Programming note: Watch Ray Ratto and Tim Kawakami tonight when they join host Jim Kozimor on "But Seriously" to discuss The Big Three reunion in Oakland -- 5 p.m. on CSN Bay Area
Life seemed so much simpler four days ago, so much easier to comprehend, so much easier to advocate for something that seemed so satisfactory in so many ways.
But life was a lot of things four days ago. It always is.
Four days ago, nothing made more sense than for the Giants and Athletics to collude to give Tim Hudson and Barry Zito a start against each other as a tribute to nostalgia and the good old days that never seemed to achieve the best days they could be. Everyone gets what they want, and life is good.
[RATTO: Hudson vs Zito must happen]
Except the Giants suddenly climbed back into the distant fringes of the National League West race because the Los Angeles Dodgers lost four consecutive games and the locals won two, and eight and a half games suddenly became six, and no hope of a miracle became a glimmer.
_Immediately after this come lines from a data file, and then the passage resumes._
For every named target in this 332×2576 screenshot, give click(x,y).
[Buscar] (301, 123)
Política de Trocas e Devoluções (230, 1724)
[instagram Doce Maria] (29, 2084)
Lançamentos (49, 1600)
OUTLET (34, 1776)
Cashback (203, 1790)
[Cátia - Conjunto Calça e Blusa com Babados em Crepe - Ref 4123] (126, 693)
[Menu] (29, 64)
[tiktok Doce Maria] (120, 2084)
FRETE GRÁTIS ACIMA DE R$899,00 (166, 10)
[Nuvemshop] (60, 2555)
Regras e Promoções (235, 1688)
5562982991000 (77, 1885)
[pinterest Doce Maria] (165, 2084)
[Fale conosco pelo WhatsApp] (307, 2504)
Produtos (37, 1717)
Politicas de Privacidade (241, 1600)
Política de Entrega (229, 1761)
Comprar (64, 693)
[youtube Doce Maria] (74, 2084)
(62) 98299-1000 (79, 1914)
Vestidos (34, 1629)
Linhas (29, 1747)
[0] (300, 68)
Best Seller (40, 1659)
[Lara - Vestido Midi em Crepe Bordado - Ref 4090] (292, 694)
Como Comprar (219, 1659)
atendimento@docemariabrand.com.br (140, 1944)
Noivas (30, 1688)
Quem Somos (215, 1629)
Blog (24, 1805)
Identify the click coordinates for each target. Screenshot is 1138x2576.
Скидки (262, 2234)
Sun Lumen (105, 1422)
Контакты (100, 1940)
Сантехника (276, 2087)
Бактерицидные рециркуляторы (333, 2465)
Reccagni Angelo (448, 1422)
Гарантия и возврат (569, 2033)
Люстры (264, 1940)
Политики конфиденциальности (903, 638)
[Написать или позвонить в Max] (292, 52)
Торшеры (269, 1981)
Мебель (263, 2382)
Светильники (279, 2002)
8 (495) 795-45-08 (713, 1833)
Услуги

And suddenly questions arose about this grand homage to the romanticized past. Namely, is Hudson the Giants’ best choice in a postseason race that may not actually be one? And is Zito the A’s best chance to win that game? And if the Giants are in the race, do the A’s owe baseball (well, the Dodgers, and the mythical baseball valhalla and the equally mythical unwritten code) their best effort to beat the Giants?
But the one question that nobody, including your deservedly humble servant failed to ask was this: Would A’s fans rather watch Barry Zito and Tim Hudson, or watch their team ruin the Giants’ even infinitesimal postseason hopes?
This is important because all through this tsunami in a thimble, we assumed that we knew what A’s fans actually wanted because, well, assuming what others want is part of our call from the gods.
And we assumed, quite rightly, that the Giants and A’s were both done, Hudson was a Giant, Zito was an Elephant, and why the hell not?
Now we must offer an aside here, and that is that the A’s helped precipitate this by saying they had no intention of starting Zito against any team, let alone THAT team. The A’s in the Billy Beane/David Forst era (and the Sandy Alderson era before that, to be frank) are a serious-minded operation that never gives in to acts of whimsy because, damn it, baseball is a serious business and whimsy is something only hippies and socialists do.
The Giants, on the other hand, turn half their roster into stuffed animals, and to be honest, when I think irrepressibly madcap and impish, my mind immediately goes to Brian Sabean and Bobby Evans. You know, the sort who would drink out of a fisherman’s boot and tell ribald stories of the road.
Well, okay, maybe not Evans so much.
Anyway, because the A’s were dismissing the idea of a Zito start, this seemed like the smartest notion ever. And now that we seem to have it, I, for one, am having buyer’s remorse because of the following factors:
1. Starting Zito is clearly a sop to the fans.
2. The fans may prefer the Giants being humiliated to watching Zito pitch.
3. If that’s what the fans want, and the A’s have already acknowledged that in this one instance they are willing to pander to the customer base, why not re-pander? After all, once you’ve lost your panderer’s virginity, you cannot re-attain it retroactively. Once you’re in on the idea of sucking up to the proles, you’re in all the way.
4. So maybe what the fans want isn’t nostalgia, but the absolute antithesis of nostalgia, specifically the very visceral and immediate joy of screwing their imperious financial overlords.
5. Besides, the Giants might helped all our cases by hairballing Wednesday’s game in San Diego while Los Angeles ended its losing streak against Arizona and turning the illusory promise of six games back with 12 to play into the depressing mileage of seven with 11. Thus, the A’s may not get to ruin the Giants’ season, as it may already be damaged beyond repair.
And that brings us to the notion of giving the fans what they want by not pitching Zito rather than giving the fans what they want by pitching Zito. And that presumes that Zito cannot summon the thunder one last time and bludgeon the Giants so soon after helping them win the ring they now wear proudly on their middle fingers.
At least you’d hope they’d wear one there just to deal with all the people who ask, ”Do you ever wear your rings?”
So in summary, A’s manager Bob Melvin has been asked to figure out what his bosses want, what his players want, what the fans want, what we want, and why we may not want what we want even after we said what we wanted. Frankly, why he isn’t a raging alcoholic with self-applied hammer dents in his forehead by now is a complete bafflement.